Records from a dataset
▬▬▬

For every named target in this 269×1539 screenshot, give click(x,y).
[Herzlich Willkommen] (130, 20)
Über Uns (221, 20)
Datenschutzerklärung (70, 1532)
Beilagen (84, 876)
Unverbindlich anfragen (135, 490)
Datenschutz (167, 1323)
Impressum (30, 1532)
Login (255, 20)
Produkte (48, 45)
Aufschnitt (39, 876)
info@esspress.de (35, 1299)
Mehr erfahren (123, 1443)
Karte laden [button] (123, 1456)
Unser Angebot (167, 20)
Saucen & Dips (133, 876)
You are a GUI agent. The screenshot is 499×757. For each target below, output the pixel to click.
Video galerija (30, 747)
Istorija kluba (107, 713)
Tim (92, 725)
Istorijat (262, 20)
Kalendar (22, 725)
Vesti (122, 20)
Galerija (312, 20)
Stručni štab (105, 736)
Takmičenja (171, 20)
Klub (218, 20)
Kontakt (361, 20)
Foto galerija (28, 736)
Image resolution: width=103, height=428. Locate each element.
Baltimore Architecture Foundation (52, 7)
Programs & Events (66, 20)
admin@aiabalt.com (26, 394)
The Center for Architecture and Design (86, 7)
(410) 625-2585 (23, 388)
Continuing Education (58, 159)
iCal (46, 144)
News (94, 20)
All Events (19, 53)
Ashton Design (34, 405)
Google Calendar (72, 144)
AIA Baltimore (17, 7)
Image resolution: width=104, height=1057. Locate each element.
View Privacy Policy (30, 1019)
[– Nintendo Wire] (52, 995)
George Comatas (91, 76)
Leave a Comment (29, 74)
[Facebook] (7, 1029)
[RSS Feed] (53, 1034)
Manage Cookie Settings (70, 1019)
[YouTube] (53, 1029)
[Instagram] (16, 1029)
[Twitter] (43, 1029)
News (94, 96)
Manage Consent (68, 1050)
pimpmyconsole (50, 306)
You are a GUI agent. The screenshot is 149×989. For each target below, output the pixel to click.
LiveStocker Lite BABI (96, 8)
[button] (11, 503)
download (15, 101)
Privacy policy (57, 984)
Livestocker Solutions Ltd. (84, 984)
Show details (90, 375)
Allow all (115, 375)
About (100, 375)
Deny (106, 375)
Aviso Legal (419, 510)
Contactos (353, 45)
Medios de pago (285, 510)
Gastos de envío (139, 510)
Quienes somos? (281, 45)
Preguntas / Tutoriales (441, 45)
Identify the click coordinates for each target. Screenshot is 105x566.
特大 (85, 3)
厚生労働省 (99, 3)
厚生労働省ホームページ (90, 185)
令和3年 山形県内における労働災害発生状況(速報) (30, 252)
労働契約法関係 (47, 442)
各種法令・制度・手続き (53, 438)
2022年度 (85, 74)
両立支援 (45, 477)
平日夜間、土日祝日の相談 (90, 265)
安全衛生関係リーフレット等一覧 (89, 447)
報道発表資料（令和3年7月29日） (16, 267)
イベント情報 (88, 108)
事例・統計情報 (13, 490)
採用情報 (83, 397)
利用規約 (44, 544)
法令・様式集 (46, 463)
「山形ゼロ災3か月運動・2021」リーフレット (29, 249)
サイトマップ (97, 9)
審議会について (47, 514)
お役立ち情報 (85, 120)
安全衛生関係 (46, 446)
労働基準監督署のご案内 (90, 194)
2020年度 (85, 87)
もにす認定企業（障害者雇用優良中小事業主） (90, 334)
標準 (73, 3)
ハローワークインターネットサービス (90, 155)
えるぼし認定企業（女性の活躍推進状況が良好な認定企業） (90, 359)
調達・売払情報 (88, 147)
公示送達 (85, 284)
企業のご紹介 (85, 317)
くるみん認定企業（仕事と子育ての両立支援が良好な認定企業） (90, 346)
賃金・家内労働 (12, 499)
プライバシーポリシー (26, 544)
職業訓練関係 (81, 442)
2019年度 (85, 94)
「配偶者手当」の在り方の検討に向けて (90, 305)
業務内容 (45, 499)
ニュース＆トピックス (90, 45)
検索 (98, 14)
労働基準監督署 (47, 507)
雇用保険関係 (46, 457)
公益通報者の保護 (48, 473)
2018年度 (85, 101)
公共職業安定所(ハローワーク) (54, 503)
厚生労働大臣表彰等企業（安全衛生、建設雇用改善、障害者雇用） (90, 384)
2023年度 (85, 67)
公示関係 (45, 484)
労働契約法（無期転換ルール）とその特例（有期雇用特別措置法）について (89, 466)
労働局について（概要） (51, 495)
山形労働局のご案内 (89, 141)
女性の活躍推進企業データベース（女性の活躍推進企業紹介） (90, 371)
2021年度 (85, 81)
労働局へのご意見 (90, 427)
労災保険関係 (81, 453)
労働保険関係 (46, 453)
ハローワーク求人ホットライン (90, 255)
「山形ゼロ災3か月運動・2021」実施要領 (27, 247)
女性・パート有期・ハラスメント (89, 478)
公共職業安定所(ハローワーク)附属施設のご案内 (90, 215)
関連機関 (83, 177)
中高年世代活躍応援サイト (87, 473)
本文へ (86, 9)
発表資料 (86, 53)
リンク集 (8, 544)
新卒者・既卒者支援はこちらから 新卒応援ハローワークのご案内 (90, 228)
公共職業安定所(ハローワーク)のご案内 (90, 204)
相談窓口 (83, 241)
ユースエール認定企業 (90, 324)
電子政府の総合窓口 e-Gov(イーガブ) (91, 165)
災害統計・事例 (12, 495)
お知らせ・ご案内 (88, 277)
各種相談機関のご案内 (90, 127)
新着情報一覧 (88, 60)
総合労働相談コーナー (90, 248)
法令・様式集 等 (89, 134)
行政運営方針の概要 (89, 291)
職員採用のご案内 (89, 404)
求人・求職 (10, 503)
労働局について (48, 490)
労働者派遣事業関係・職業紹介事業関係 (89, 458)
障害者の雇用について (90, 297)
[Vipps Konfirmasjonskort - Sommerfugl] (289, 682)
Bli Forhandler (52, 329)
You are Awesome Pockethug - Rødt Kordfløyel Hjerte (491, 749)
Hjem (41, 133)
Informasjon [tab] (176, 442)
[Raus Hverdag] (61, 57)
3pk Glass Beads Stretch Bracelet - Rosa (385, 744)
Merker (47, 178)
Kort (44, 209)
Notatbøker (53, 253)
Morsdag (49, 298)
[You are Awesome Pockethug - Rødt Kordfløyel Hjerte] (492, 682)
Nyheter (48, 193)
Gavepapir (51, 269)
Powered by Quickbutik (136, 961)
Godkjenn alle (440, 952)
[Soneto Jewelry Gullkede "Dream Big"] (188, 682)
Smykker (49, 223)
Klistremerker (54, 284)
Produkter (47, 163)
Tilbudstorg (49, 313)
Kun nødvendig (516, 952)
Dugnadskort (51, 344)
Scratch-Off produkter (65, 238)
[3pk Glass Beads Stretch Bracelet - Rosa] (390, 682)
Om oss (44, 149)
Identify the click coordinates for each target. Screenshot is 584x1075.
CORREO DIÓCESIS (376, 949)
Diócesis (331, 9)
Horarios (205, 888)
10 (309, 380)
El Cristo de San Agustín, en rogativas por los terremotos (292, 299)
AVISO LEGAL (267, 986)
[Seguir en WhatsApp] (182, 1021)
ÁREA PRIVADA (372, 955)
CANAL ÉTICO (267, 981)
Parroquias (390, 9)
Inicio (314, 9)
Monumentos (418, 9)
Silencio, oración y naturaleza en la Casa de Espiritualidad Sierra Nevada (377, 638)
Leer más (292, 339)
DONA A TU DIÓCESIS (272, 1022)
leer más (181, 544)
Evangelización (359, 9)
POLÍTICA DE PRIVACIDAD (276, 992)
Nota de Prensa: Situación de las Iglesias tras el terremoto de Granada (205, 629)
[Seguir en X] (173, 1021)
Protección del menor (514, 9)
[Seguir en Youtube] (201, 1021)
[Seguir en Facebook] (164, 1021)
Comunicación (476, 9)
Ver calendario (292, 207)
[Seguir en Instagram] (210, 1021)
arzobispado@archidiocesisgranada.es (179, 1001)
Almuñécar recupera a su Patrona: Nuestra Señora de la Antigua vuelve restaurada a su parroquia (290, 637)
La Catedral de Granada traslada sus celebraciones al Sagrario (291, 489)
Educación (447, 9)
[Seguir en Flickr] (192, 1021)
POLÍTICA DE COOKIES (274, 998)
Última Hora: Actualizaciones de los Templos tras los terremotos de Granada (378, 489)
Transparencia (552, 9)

▬▬▬

__Task description__. Copy out, unchanged, the part of the records that begins with the line containing "両立支援 (45, 477)" and ends with the line containing "山形労働局のご案内 (89, 141)", including both of those lines.

__Response__.
両立支援 (45, 477)
平日夜間、土日祝日の相談 (90, 265)
安全衛生関係リーフレット等一覧 (89, 447)
報道発表資料（令和3年7月29日） (16, 267)
イベント情報 (88, 108)
事例・統計情報 (13, 490)
採用情報 (83, 397)
利用規約 (44, 544)
法令・様式集 (46, 463)
「山形ゼロ災3か月運動・2021」リーフレット (29, 249)
サイトマップ (97, 9)
審議会について (47, 514)
お役立ち情報 (85, 120)
安全衛生関係 (46, 446)
労働基準監督署のご案内 (90, 194)
2020年度 (85, 87)
もにす認定企業（障害者雇用優良中小事業主） (90, 334)
標準 (73, 3)
ハローワークインターネットサービス (90, 155)
えるぼし認定企業（女性の活躍推進状況が良好な認定企業） (90, 359)
調達・売払情報 (88, 147)
公示送達 (85, 284)
企業のご紹介 (85, 317)
くるみん認定企業（仕事と子育ての両立支援が良好な認定企業） (90, 346)
賃金・家内労働 (12, 499)
プライバシーポリシー (26, 544)
職業訓練関係 (81, 442)
2019年度 (85, 94)
「配偶者手当」の在り方の検討に向けて (90, 305)
業務内容 (45, 499)
ニュース＆トピックス (90, 45)
検索 (98, 14)
労働基準監督署 (47, 507)
雇用保険関係 (46, 457)
公益通報者の保護 (48, 473)
2018年度 (85, 101)
公共職業安定所(ハローワーク) (54, 503)
厚生労働大臣表彰等企業（安全衛生、建設雇用改善、障害者雇用） (90, 384)
2023年度 (85, 67)
公示関係 (45, 484)
労働契約法（無期転換ルール）とその特例（有期雇用特別措置法）について (89, 466)
労働局について（概要） (51, 495)
山形労働局のご案内 (89, 141)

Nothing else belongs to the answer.